Not in Kenya though, in the US. If this is the trend then we need those laptops in the hands of every kid, not just class one pupils, but every primary, secondary, college and university student as soon as yesterday. Although the laptop project for every class one kid is viable, I agree with Robert Ngeru that the best way to provide the laptops to the school children is via establishing well furnished computer labs in every school.
@kachwanya it would more benfitial to the nation’s education and talent developmwnt if every school is equipped with a computer lab instead
— Robert Ngeru (@RNgeru) November 10, 2013
Back to US where MakerBot’s founder and Chief Executive Bre Pettis wants to ensure that 3D printers are available in every public school. His reasoning is very simple, 3D printers can “change the whole paradigm of how our children will see innovation and manufacturing in America.” He also argues that there are those products which the students will be able to make themselves, instead of waiting for the manufacturers to make profits out of simple to make products.
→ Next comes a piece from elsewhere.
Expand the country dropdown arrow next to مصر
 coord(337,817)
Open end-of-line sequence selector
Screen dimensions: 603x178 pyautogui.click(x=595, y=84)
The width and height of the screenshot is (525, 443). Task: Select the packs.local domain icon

Good news for Pettis is that his government is in support. Tom Kalil, deputy director for technology and innovation within the White House Office of Science and Technology Policy, said in prepared remarks: “We all need to think creatively about giving our young people the tools to be ‘the makers of things, and not just the consumers of things'” , reports CNET.
This particular desire by Pettis makes our own laptop project be so “outdated”. If we have assured connection and equal partnership with the global friends that we should support the laptop project but at working framework. For a number of reasons providing each child in class one with own laptops is not viable, sustainable and productive. But if the funds were used to provide modern computer laboratories that can support a computer for every 10 to 15 pupils in all schools, and a working computer curriculum developed to train the pupils computer lessons right from class one, then we could be placed in a platform where we could also start thinking of giving the pupils 3D printers.
I don’t like when these guys in the so called developed world are always 3 to 5 steps ahead. Did you know that UK is already thinking of implementing a new Digital TV technology by 2016 when we are still arguing for the postponement of when it is suitable for us to migrate from Analogue to basic Digital Broadcast?
It won’t be a wonder if the infrastructures we want to put in place to make us a middle income earning country by 2030 shall have been outdated such that we shall still be in “developing world” category despite fully implementing vision 2030 programme.